Had a letter today. Bob Waterman is coming from Aspen with his beard, his Land Rover and one hundred and fifty feet of new nylon rope. We are finally going to have a look into The Maze.
TERRA INCOGNITA:
INTO THE MAZE
“Do we really need all that rope?” I ask Waterman, as he proudly and smugly coils his new nylon and stows it into his pack, along with slings, carabiners, brakebars and other hardware. “Who’s going to carry it?”
“I’ll carry it,” he says cheerfully, through a magnificent, sandy beard; “you can carry the water.”
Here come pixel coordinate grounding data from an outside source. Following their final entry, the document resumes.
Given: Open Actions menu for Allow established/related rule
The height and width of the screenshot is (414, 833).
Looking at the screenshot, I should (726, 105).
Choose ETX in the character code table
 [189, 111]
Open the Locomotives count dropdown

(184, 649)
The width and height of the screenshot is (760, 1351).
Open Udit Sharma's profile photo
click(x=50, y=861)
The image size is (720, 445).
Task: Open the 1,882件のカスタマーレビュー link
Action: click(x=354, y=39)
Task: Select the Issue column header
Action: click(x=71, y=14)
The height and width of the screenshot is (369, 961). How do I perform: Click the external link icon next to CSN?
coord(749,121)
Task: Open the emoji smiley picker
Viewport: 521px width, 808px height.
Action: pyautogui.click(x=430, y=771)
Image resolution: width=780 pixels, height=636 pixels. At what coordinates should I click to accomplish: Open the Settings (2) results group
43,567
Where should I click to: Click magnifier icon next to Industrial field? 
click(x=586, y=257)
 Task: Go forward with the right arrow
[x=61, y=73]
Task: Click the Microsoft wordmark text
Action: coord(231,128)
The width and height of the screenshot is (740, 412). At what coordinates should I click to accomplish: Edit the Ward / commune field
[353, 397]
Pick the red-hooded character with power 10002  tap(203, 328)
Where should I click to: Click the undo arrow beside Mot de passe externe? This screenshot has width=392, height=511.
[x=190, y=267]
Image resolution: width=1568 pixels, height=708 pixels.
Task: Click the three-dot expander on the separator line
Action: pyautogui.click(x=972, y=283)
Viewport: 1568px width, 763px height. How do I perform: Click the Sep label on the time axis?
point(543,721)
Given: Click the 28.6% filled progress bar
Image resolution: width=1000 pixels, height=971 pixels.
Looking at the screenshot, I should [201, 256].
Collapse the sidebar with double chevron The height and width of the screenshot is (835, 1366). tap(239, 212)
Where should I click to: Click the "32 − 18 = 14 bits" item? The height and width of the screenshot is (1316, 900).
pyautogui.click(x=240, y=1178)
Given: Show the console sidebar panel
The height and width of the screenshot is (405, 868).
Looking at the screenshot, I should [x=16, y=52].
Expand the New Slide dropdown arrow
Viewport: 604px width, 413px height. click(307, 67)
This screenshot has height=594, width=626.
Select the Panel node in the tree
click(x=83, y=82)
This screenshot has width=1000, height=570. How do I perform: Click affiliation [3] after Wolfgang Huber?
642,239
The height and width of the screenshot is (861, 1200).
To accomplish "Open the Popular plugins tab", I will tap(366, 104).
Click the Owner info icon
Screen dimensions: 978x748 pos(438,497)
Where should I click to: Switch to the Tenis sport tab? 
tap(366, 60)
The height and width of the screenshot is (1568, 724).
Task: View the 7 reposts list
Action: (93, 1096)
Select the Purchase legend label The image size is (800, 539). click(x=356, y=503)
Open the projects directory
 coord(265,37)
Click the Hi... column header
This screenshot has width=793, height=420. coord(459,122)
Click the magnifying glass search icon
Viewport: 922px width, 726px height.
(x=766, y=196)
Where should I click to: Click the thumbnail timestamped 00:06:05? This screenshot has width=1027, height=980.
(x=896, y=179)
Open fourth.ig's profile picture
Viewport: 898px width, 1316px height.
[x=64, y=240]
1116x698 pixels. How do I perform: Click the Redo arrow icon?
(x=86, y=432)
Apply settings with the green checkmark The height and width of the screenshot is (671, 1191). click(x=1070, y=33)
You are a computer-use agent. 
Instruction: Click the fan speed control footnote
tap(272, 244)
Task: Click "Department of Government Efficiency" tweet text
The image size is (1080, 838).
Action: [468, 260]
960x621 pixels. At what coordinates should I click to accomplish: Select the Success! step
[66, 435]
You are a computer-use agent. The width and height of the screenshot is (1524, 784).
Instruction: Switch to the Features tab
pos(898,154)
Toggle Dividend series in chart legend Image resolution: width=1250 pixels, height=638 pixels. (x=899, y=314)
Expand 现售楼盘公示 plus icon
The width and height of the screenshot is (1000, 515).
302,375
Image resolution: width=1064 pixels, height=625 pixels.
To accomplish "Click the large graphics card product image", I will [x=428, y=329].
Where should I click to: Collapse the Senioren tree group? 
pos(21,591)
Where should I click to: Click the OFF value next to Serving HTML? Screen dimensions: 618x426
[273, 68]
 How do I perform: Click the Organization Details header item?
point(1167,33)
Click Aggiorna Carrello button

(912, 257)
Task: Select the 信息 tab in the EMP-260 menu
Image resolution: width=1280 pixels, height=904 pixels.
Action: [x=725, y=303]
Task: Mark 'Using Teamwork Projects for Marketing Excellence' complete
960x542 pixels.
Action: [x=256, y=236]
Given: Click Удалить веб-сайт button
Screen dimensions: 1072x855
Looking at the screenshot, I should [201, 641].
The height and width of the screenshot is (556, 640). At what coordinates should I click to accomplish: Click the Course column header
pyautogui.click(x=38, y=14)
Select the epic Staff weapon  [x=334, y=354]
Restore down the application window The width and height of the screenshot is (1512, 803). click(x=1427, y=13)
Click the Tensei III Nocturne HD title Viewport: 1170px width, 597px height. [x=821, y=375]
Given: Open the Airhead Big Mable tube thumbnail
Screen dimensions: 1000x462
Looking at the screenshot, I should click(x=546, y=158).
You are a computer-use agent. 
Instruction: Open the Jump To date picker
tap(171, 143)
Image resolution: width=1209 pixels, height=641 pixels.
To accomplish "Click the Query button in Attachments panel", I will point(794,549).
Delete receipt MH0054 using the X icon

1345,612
But before we can explore The Maze we have to find out how to get to it. There’s only one man in Moab who claims to have been there, a garage mechanic named Bundy, so we pay him a visit. Squatting on his heels, he draws us a map in the sand. Gas up at Green River, he says—it’ll be your last chance. Take about twenty gallons extra. Go south twenty-five miles toward Hanksville. About a mile past Temple Junction you’ll see a little dirt road heading east. Take it. Keep going about thirty-five, forty miles till you get to an old cabin. That’s French Spring. Better fill your water cans there; might be your last chance. Then south a few miles toward Land’s End brings you out to the head of Flint Trail. Look it over careful before you try to go down. If you make it head north six miles past Elaterite Butte to Big Water Spring—should be water there, though this time of year you can’t always be certain. Keep bearing north and east. Seven miles past Big Water Spring you come to The Maze overlook and that
’s the end of the trail. From there on you could use wings.
We follow his instructions carefully and they turn out to be as correct as they are precise. We camp the first night in the Green River Desert, just a few miles off the Hanksville road, rise early and head east, into the dawn, through the desert toward the hidden river. Behind us the pale fangs of the San Rafael Reef gleam in the early sunlight; above them stands Temple Mountain—uranium country, poison springs country, headwaters of the Dirty Devil. Around us the Green River Desert rolls away to the north, south and east, an absolutely treeless plain, not even a juniper in sight, nothing but sand, blackbrush, prickly pear, a few sunflowers. Directly eastward we can see the blue and hazy La Sal Mountains, only sixty miles away by line of sight but twice that far by road, with nothing whatever to suggest the fantastic, complex and impassable gulf that falls between here and there. The Colorado River and its tributary the Green, with their vast canyons and labyrinth of drainages, lie below the level of the plateau on which we are approaching them, “under the ledge,” as they say in Moab.